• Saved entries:
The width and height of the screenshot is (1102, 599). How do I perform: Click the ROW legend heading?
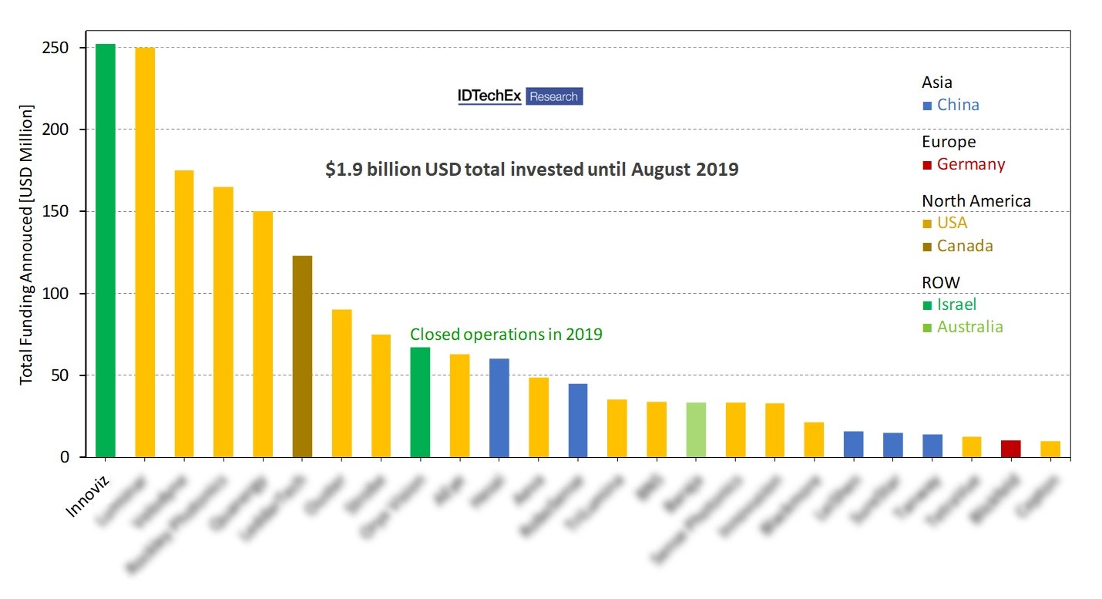tap(939, 283)
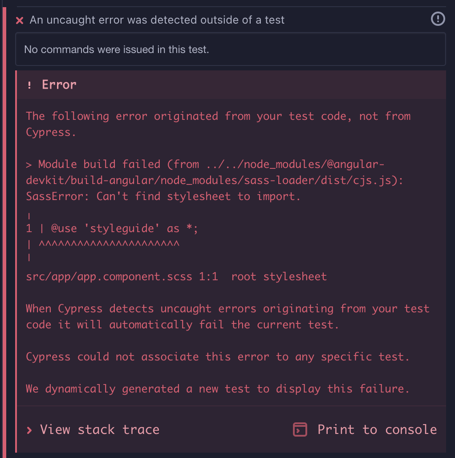Select the No commands were issued message box
This screenshot has width=455, height=458.
[x=231, y=49]
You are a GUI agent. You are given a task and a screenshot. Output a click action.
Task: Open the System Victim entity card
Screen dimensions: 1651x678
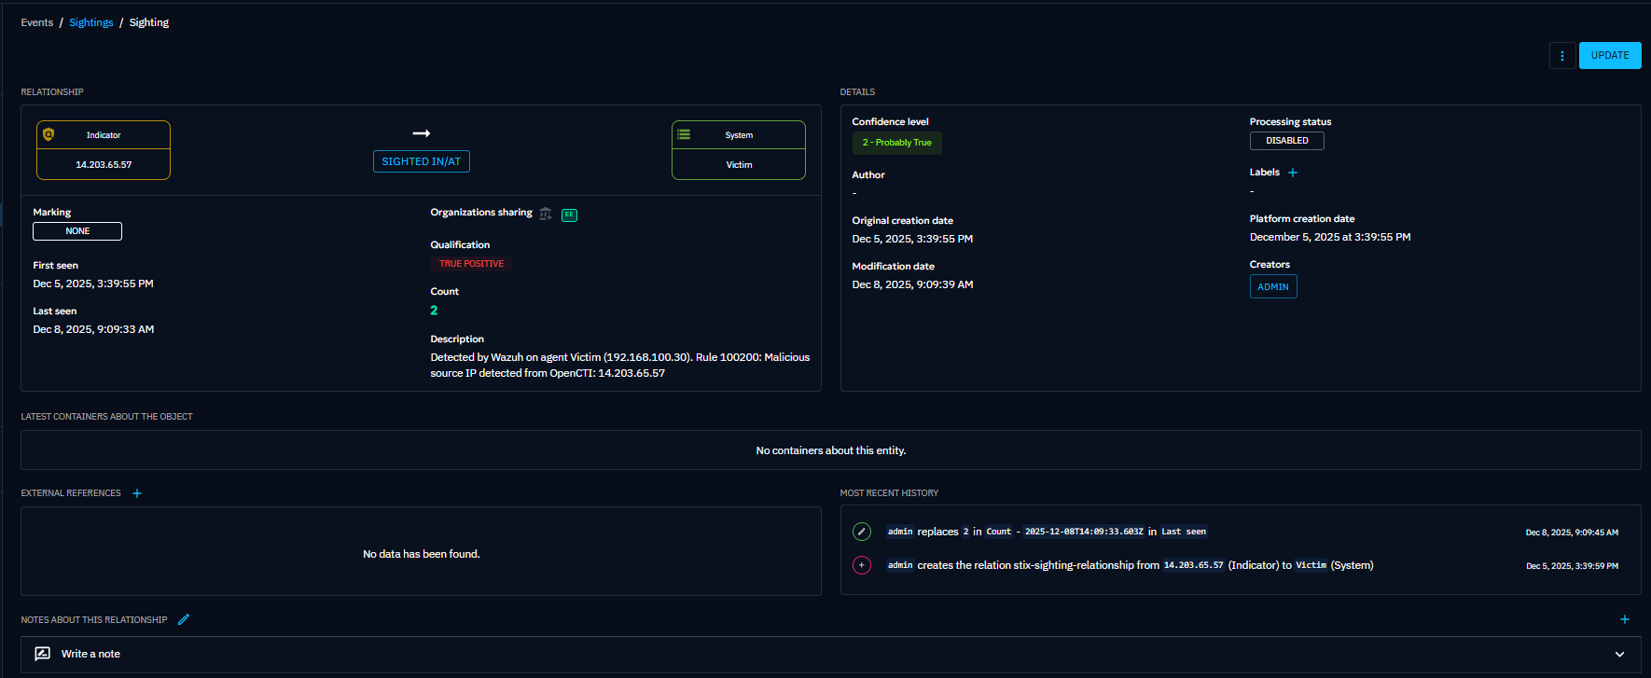pyautogui.click(x=738, y=150)
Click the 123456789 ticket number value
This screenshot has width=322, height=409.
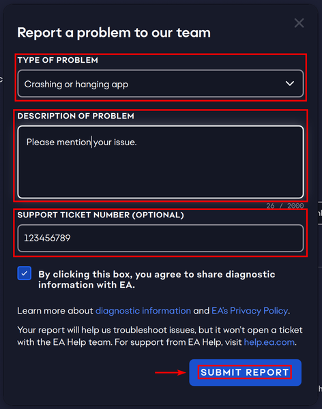pos(47,238)
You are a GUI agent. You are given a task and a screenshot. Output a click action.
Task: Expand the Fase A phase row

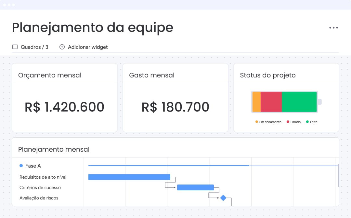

• EXERCISE BRIEF:
Reproduce every record above exactly, but leave out the pictures.

• OUTPUT:
The width and height of the screenshot is (1102, 599). How do I perform: Click the ROW legend heading?
tap(939, 283)
Select the No commands were issued message box
This screenshot has width=455, height=458.
[x=231, y=49]
You are a GUI agent. You are given a task and a screenshot. Output a click action.
Task: Open the System Victim entity card
Screen dimensions: 1651x678
pyautogui.click(x=738, y=150)
Click the 123456789 ticket number value
This screenshot has width=322, height=409.
pos(47,238)
You are a GUI agent. You are given a task and a screenshot. Output a click action.
Task: Expand the Fase A phase row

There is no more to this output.